I've read that a 406 is usually caused by the request headers missing an accept-type header.

Is there anything I can do on IIS v5 (Win2K) to correct this problem with these 406 errors? I think it's really hurting my MSN search engine placement

Answer:

Unfortunately, there is no built-in functionality in IIS that can take a snapshot of the request given some criteria.
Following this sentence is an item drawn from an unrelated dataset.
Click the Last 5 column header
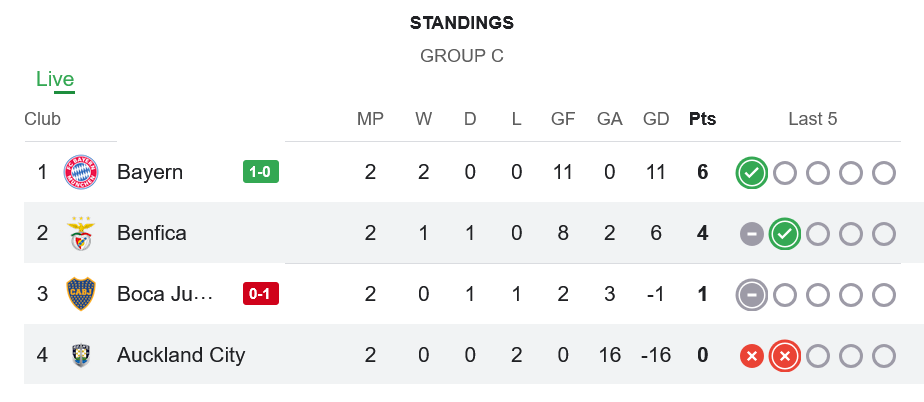This screenshot has height=402, width=924. point(812,119)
However, IIS extensibility allows this functionality to be added, as the following ISAPI Filter illustrates.

After installing this filter (either globally to apply to all requests [restart IIS required] or per-site [no restart required]), this filter basically:

  • Looks at the User-Agent: request header and see if it starts with "msnbot/"
  • If the request is from a client claiming to be the MSNBot, then record the requested URL+Querystring as well as all headers of the request into a log file which is per-PID. Otherwise, do nothing
  • The name of the logfile defaults to: C:\inetpub\wwwroot\LogFile.<PID>.log

Thread-safe Logging

In addition to the "usual" sorts of ISAPI Filter behavior, this filter also illustrates a correct way to do something as common as logging while accounting for one of the potential breaking changes in ISAPI Filter behavior from IIS5 to IIS6: ISAPI Filters are no longer singletons on the system.
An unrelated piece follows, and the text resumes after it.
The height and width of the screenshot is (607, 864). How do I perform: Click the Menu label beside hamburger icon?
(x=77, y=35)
As always, an ISAPI Filter must log data to a single shared resource (log file) in a thread-safe manner. However, an ISAPI Filter on IIS6 must also be aware that in IIS6 Worker Process Isolation Mode, multiple w3wp.exe can simultaneously run the ISAPI Filter DLL - thus, any process-wide synchronization mechanisms need to be scaled across processes.
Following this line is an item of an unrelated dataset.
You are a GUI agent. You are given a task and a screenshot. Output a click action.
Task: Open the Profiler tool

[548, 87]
  1. For thread-safety - a critical section controls access to process-wide shared resource like the log file to prevent corruption of it's content by multiple threads running through a given ISAPI Filter DLL. Remember, the ISAPI Filter API may be synchronous, but IIS is multi-threaded so multiple threads could be executing in a synchronous manner through the same Filter module in the same process.
  2. For cross-process safety - the log filename includes the PID of the process that is running the ISAPI Filter DLL so that threads running through ISAPI Filter DLLs loaded in DIFFERENT processes are prevented from simultaneously accessing the same log file. Critical sections will not be able to control access because they are per-process, and global Mutex is too heavy handed because multiple threads in multiple processes in multiple application pools should be able to independently and simultaneously log data.

Enjoy.

//David

 #include <windows.h>
#include <httpfilt.h>
#include <stdio.h>

#define DEFAULT_BUFFER_SIZE         1024
#define MAX_BUFFER_SIZE             4096
#define LOG_FILENAME                "C:\\inetpub\\wwwroot\\LogFile"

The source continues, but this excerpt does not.